| Work request |
The requested output is every line from the one with "Click the orange" through the last line below, printed exactly.
##### Provided data
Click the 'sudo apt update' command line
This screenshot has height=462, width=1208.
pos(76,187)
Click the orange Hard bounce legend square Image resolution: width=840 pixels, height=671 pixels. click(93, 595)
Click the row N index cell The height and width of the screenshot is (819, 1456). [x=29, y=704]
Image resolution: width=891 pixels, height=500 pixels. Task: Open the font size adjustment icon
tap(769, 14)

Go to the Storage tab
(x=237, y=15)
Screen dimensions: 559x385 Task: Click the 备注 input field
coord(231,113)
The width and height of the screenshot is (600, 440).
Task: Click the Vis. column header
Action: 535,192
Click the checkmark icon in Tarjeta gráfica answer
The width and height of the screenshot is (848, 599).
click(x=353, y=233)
##########
| Reply to the exercise |
Click the orange Hard bounce legend square Image resolution: width=840 pixels, height=671 pixels. click(93, 595)
Click the row N index cell The height and width of the screenshot is (819, 1456). [x=29, y=704]
Image resolution: width=891 pixels, height=500 pixels. Task: Open the font size adjustment icon
tap(769, 14)

Go to the Storage tab
(x=237, y=15)
Screen dimensions: 559x385 Task: Click the 备注 input field
coord(231,113)
The width and height of the screenshot is (600, 440).
Task: Click the Vis. column header
Action: 535,192
Click the checkmark icon in Tarjeta gráfica answer
The width and height of the screenshot is (848, 599).
click(x=353, y=233)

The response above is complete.